→ **Dataset records**
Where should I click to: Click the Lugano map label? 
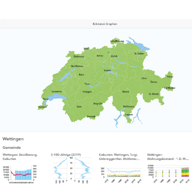[x=129, y=114]
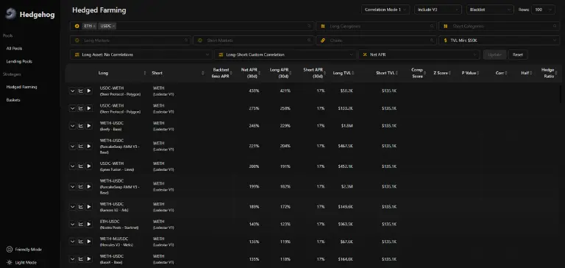Click chart icon on Nostra Pools Starknet row
Screen dimensions: 565x268
pos(81,225)
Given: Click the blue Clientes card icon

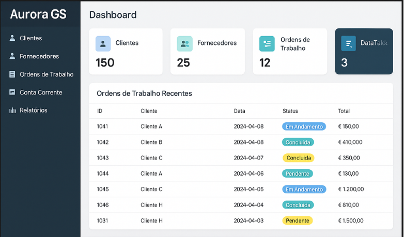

→ **Problem details**
Give back the material above word for word, with every line unchanged and the pictures left out.

→ **Exercise solution**
Where should I click to: Click the Lugano map label? 
[x=129, y=114]
Click chart icon on Nostra Pools Starknet row
Screen dimensions: 565x268
pos(81,225)
Given: Click the blue Clientes card icon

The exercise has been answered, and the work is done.